В октябре на Николке небо среди сосен кажется свежеоцинкованными крышами деревенских изб.
Вчера, 12 октября, был у Евгения Симонова с Юлой и Левой. Там был старейший гитарист, цыган, друг Шаляпина, поступавший в Петербургскую консерваторию в 1904 году — Сергей Александрович Сорокин. Пел так, что мурашки ознобили. Потомок Фета — Шеншина — тот был женат на его бабке — цыганке.
Рассказывал поразительные истории. «Мы поедем в Самарканд» — история соперничества принца Ольденбургского и министра финансов Юхминцева, который ради цыганки Ольги устраивал гульбы: «По Неве шли четыре парома: в первом — цыгане, во втором — закуски, в третьем — сама Ольга, в четвертом — духовой оркестр. И проворовался на 500 000. Победоносцев еще нажал — и суд.

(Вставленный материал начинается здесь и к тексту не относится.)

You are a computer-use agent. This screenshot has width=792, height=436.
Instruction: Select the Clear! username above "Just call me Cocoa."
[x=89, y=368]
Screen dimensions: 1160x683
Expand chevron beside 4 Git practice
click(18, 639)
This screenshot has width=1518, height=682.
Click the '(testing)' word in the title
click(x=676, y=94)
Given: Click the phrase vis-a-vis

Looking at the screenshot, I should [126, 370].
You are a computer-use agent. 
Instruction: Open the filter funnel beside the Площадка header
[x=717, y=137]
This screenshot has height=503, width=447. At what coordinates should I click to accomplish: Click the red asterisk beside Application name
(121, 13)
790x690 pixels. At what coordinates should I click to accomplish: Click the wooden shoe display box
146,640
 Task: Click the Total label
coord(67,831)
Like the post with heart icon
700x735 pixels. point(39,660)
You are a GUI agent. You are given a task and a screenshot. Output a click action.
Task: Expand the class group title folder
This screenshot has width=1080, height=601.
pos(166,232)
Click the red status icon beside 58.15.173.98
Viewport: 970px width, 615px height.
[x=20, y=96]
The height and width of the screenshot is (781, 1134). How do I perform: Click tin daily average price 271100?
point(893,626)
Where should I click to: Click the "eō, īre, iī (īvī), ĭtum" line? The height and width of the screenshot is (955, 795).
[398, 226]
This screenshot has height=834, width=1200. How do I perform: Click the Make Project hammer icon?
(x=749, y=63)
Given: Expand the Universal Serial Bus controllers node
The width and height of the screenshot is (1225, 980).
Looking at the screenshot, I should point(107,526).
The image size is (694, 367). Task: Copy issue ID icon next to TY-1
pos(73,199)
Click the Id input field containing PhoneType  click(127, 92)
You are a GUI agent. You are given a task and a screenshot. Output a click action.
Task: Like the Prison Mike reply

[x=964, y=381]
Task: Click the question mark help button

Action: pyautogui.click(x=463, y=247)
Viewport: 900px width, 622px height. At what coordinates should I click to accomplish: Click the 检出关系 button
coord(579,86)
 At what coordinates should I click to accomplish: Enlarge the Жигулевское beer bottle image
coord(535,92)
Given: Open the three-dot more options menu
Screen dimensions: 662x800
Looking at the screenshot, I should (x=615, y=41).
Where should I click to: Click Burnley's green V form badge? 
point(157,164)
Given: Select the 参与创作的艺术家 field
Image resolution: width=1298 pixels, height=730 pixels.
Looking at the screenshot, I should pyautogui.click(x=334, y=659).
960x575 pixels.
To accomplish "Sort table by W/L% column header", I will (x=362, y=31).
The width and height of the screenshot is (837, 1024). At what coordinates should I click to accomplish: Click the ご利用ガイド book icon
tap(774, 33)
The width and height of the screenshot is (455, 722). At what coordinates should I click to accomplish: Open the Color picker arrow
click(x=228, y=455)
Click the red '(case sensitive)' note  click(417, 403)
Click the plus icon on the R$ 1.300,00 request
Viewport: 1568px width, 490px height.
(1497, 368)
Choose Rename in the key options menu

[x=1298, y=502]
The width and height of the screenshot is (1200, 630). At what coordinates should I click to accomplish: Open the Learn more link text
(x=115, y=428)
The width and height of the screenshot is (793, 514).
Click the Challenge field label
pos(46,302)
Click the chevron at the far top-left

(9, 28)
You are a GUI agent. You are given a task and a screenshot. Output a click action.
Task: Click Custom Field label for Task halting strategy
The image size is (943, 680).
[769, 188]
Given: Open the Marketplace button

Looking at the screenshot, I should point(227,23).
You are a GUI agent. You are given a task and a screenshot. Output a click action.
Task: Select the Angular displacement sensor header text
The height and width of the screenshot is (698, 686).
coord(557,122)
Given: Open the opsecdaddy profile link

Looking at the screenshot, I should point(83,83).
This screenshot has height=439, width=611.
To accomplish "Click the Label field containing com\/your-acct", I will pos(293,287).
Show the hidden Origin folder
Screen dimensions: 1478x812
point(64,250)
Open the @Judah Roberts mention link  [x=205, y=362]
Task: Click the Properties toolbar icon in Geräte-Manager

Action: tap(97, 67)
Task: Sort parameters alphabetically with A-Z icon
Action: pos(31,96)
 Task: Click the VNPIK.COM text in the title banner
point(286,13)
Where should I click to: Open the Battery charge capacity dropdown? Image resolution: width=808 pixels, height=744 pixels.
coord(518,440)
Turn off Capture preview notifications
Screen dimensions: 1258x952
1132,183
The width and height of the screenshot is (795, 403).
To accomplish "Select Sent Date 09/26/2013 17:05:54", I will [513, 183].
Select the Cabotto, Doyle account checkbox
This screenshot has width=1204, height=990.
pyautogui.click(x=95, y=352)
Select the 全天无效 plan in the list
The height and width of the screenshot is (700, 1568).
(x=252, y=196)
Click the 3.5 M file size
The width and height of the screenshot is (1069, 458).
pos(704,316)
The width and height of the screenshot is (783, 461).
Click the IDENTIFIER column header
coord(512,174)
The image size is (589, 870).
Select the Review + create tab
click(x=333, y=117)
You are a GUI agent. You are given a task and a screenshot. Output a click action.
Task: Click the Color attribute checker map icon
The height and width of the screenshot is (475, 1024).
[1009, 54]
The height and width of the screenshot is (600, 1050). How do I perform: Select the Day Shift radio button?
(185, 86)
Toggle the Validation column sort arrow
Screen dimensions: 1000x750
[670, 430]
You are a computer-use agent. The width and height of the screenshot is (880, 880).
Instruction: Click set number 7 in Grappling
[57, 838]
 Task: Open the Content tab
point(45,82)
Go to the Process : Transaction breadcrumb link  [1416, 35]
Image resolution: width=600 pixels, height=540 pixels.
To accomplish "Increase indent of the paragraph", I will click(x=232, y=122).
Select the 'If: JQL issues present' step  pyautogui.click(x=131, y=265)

Император написал: “Любишь кататься — люби и саночки возить — 20 лет каторги”. Его друг поэт, проводив министра в каторгу, вернулся с вокзала в ресторан “Самарканд” и сказал: “Чавелы, вот только что отправил в каторгу имя рек”. Те — поражены, плакать... наивные люди, романтики, они ж про деньги ничего не понимают. И так спели в память — что слов нет!
Провожали Федора Ивановича. Ух дали! Он с собой увез скрипача — теперь мировая известность, Мирона Полякина. Мы с Полякиным и Хейфицем вместе в консерваторию поступили, только у них родители евреи, они в люди вышли, а мой русский батюшка отодрал меня по заднице и дал в руки балалайку — благо, с Андреевым дружил.